**Task directions:** Please return each line in the material below that contains the word "dimensions".

**Data for this exercise:**
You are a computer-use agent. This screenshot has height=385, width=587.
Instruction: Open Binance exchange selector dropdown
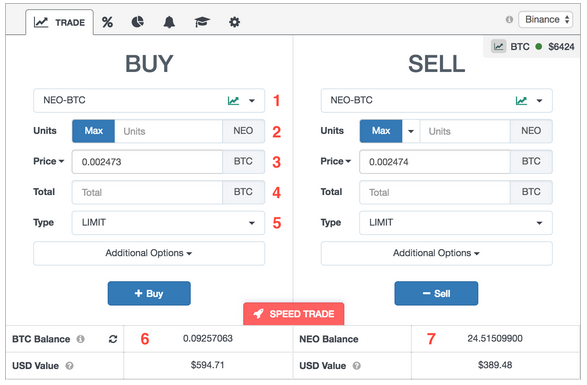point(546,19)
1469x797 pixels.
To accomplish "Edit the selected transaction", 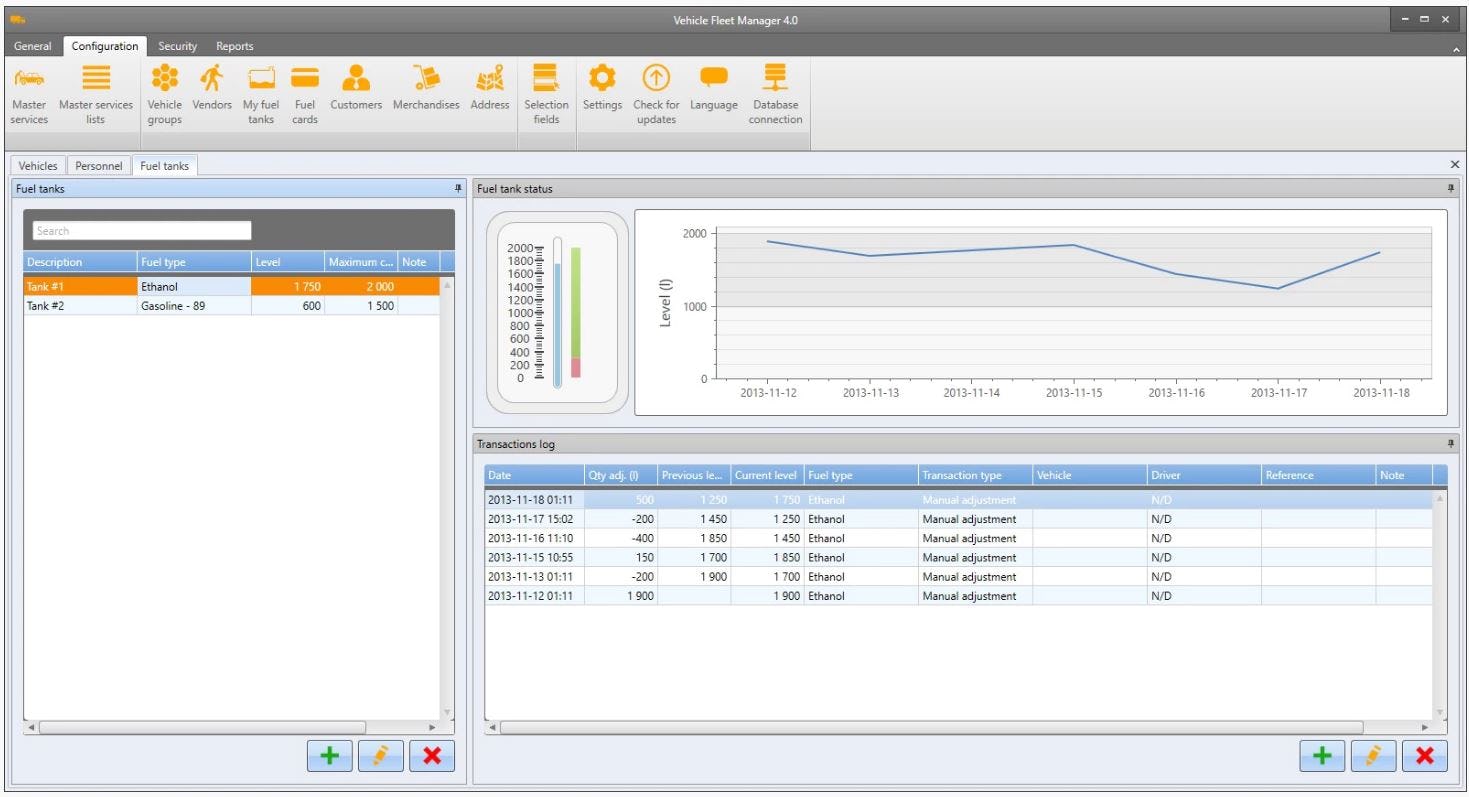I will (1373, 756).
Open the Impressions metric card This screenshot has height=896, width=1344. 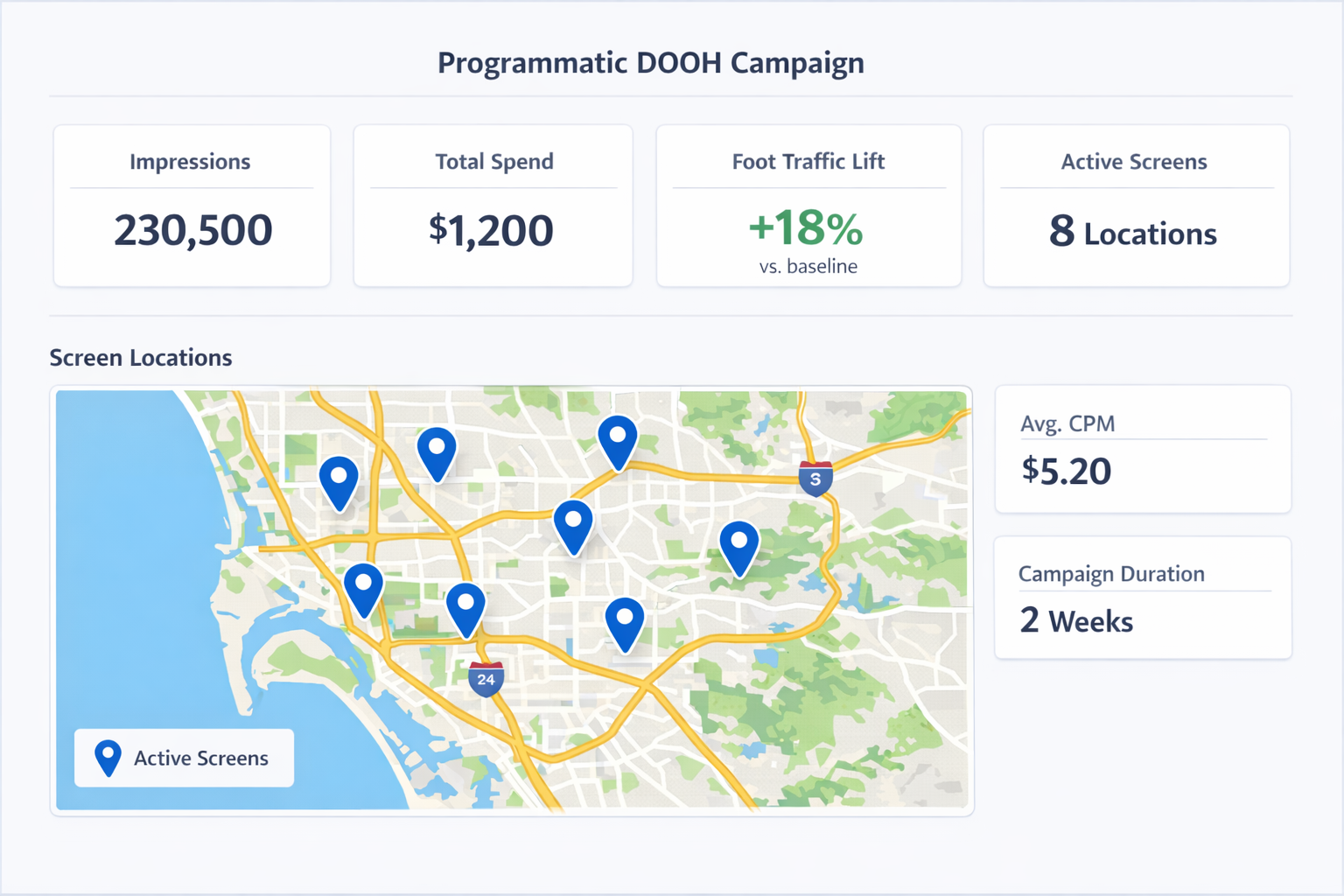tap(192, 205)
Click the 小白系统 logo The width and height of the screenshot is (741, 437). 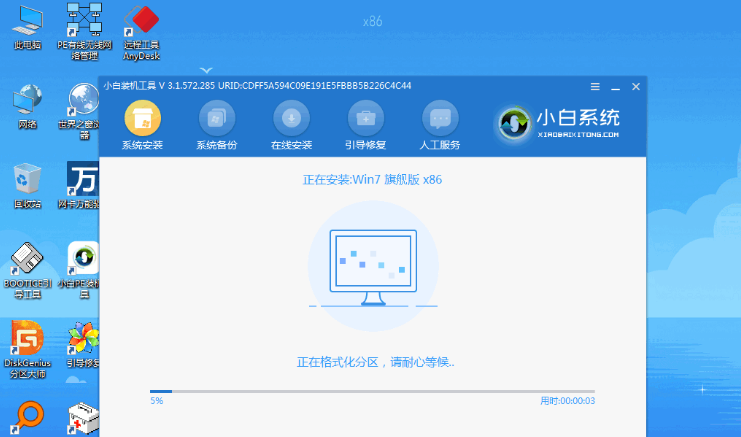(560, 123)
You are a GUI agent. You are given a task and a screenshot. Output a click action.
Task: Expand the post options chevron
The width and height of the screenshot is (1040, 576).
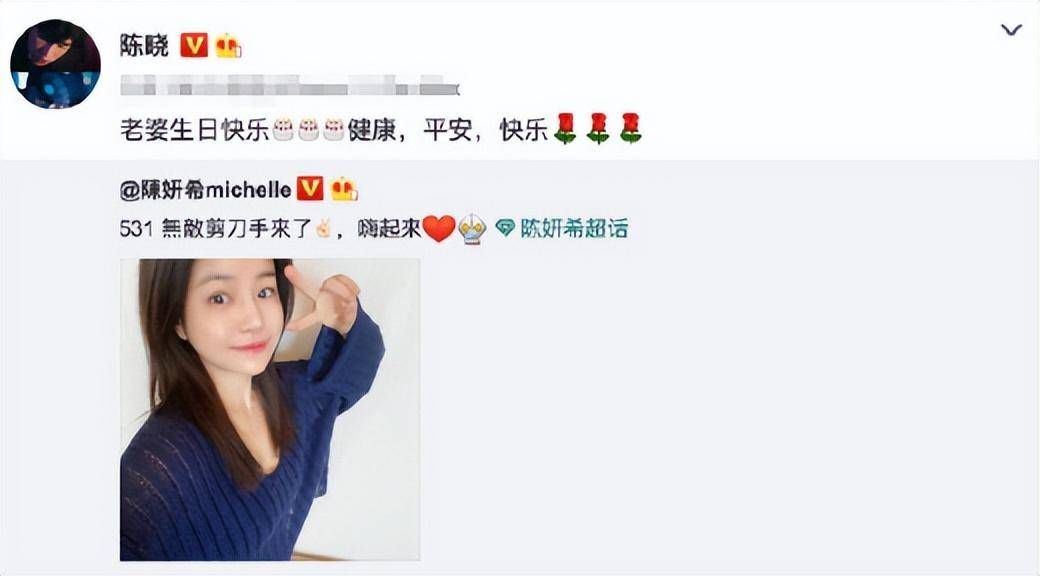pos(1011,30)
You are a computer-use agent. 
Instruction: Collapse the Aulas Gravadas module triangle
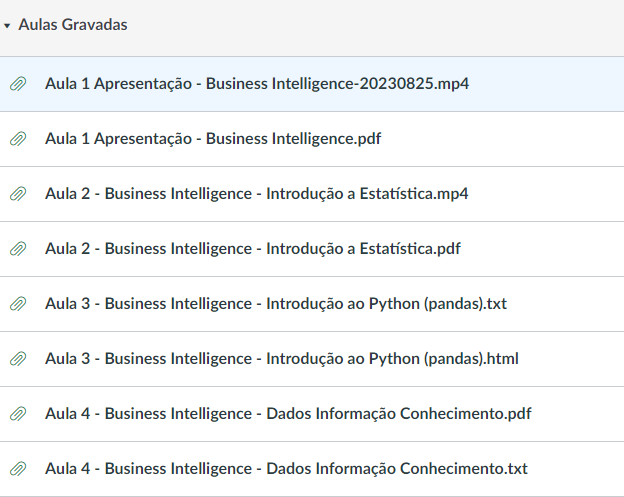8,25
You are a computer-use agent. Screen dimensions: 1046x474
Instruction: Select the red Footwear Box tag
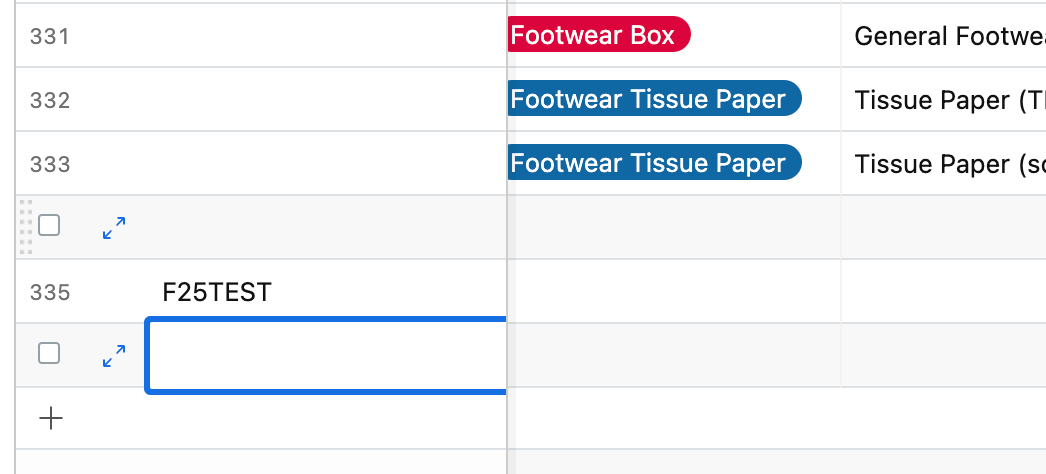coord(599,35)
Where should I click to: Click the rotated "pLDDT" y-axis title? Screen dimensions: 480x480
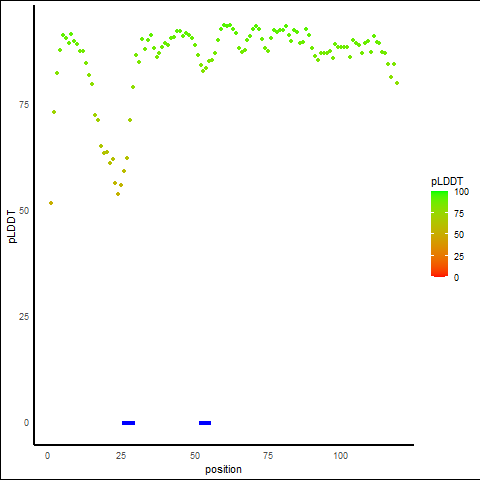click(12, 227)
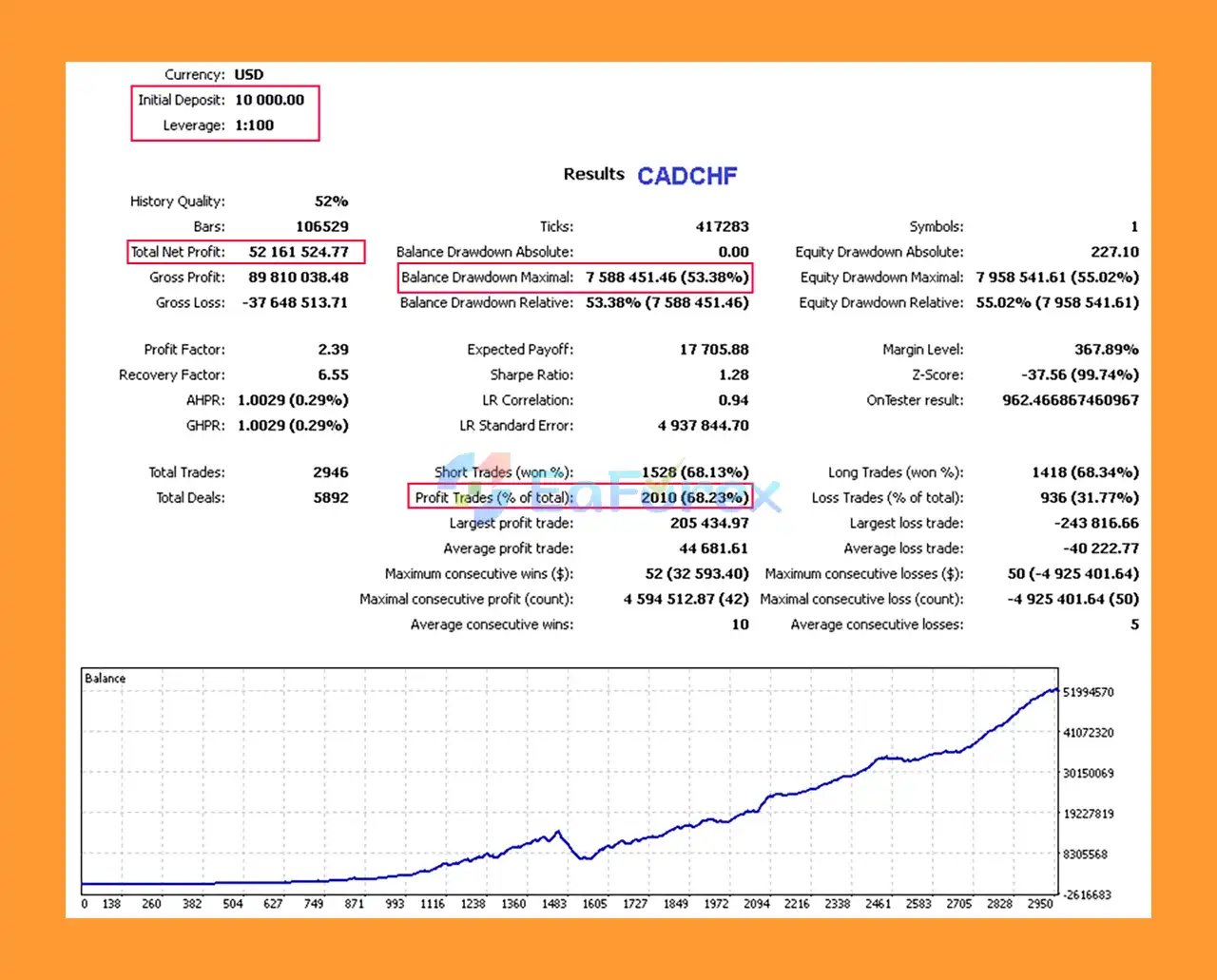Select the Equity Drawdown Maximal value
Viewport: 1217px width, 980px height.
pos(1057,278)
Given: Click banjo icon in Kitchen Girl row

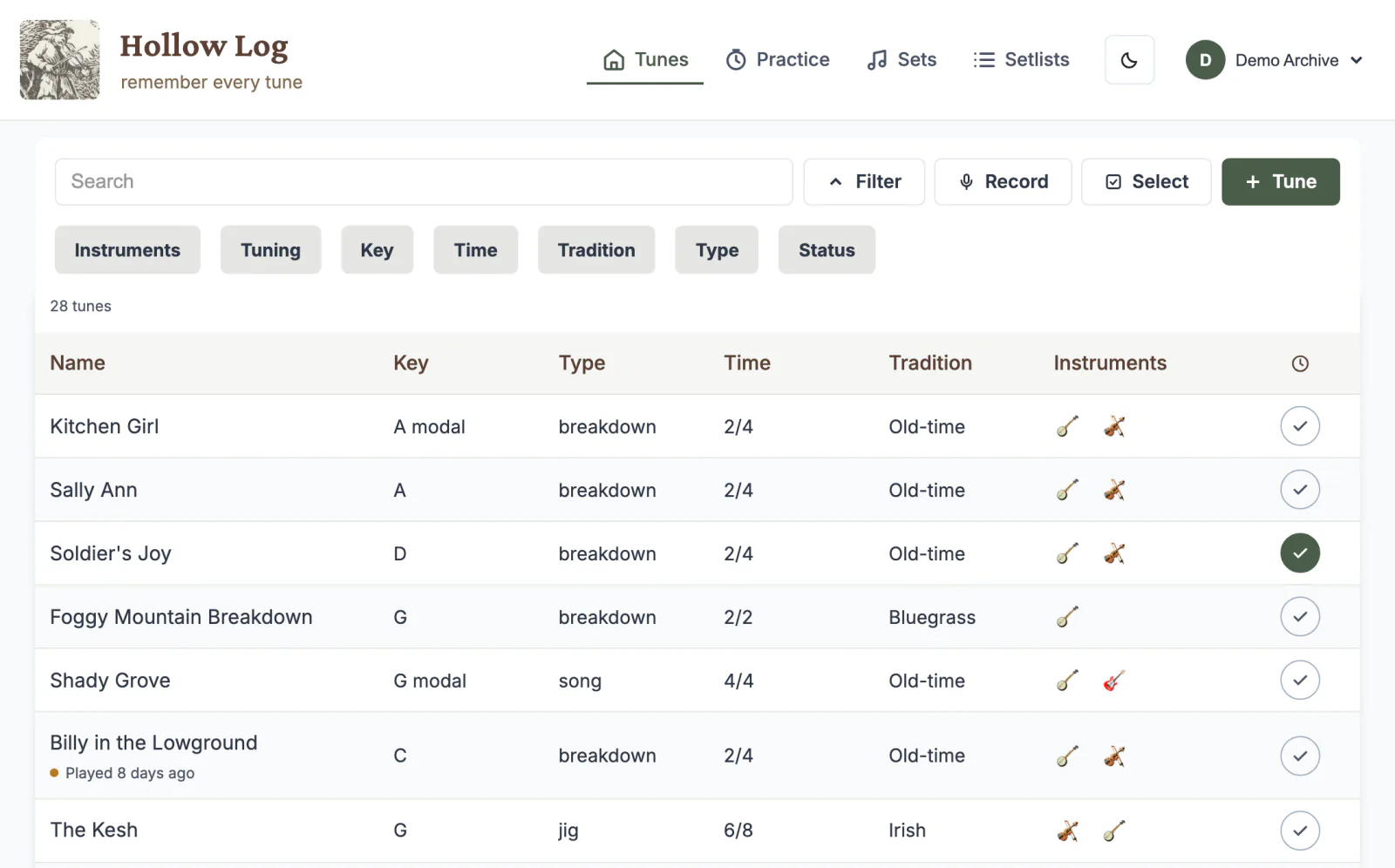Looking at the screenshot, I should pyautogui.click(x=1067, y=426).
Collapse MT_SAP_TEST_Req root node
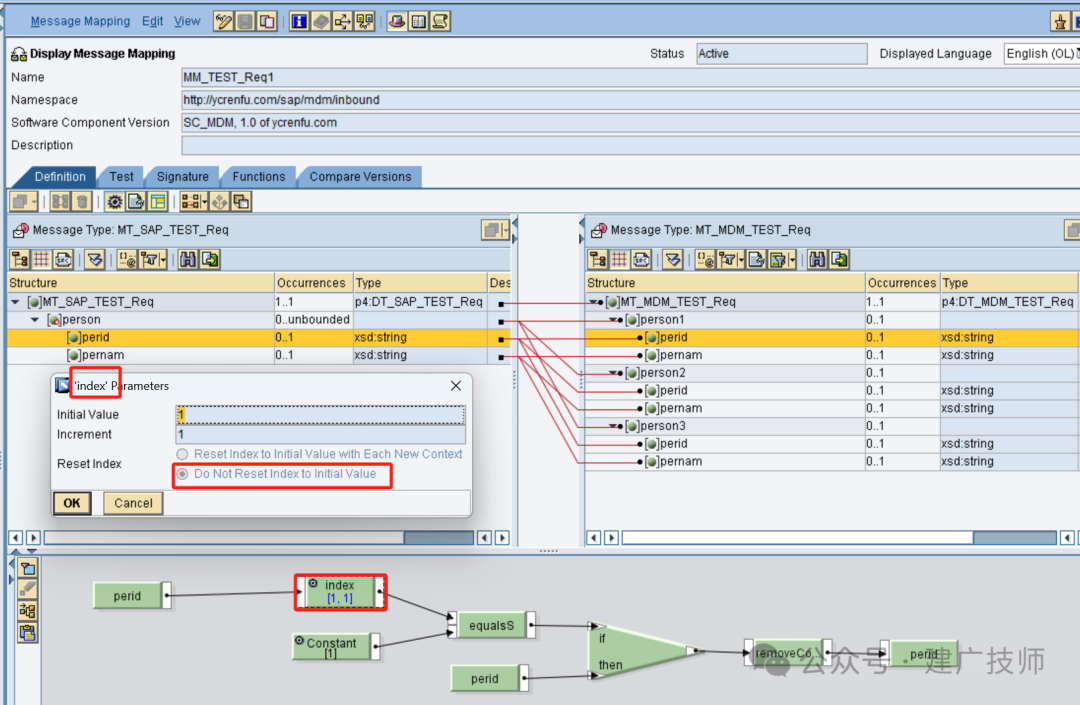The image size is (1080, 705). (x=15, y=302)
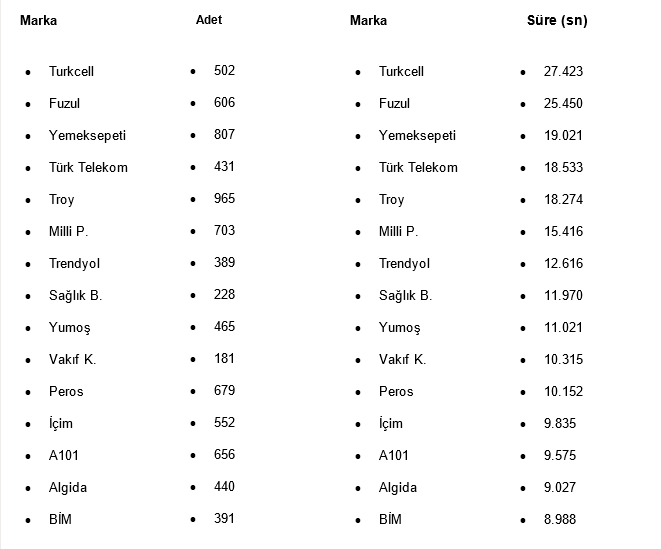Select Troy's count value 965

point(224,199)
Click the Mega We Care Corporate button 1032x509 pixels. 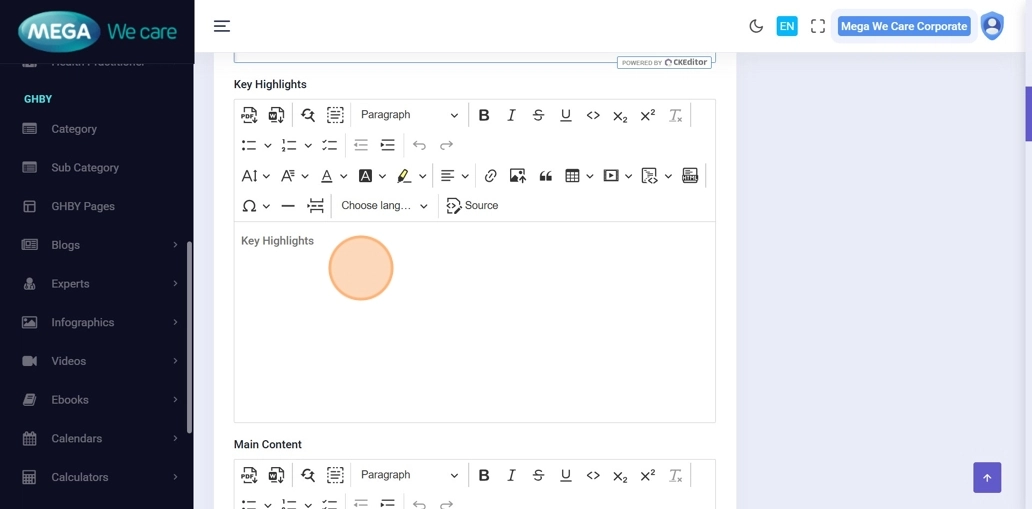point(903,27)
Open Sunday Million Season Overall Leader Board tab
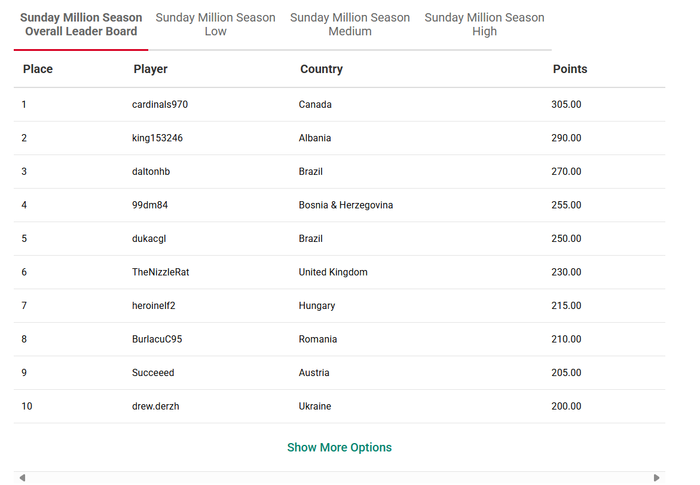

**Task solution:**
You are a computer-use agent. Screen dimensions: 1046x474
Where should I click to: Click the rotated "pLDDT" y-axis title? Screen dimensions: 480x480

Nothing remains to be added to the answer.